Each repeating string will be replaced by a code which represents the character and the amount of times it is to be repeated.
What is image compression?
Image compression is when pixels that are similar colours are grouped to create one average colour
The RLE algorithm is then run on the new image
The technique is lossy compression
What is Huffman coding?
Huffman coding is a lossless text compression algorithm which is most commonly used for long pieces of text data
How does Huffman coding work?
Huffman coding works by assigning a fewer number of bits to the most frequently used characters
How do you create a Huffman tree?
List the characters in ascending order of frequency, and write their frequency alongside them.
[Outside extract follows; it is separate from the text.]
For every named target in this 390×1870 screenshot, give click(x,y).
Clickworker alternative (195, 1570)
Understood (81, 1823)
Pair up the lowest frequency letters at the bottom of the tree:
For each pair, join them to a higher node with a value of the combined frequency.
Repeat this process for every node
How do you convert a Huffman tree to binary?
Starting at the top, traverse the tree to a letter node:
For each left branch, append a 0 to the letter’s binary string.
For each right branch, append a 1 to the letter’s binary string.
Use each letter’s reduced binary code to represent the original text
How do you read Huffman code?
For each letter, begin at the top of the tree and use the binary string as a set of directions to reach the next letter:
For each 0, go to the left.
For each 1, go to the right.
Once you reach a letter node, you can find the next letter by restarting this process from the top of the tree.
What is Huffman coding best for?
Long Data
Test data
Infrequently accessed data
A left branch of a Huffman tree should be labelled with which number?
0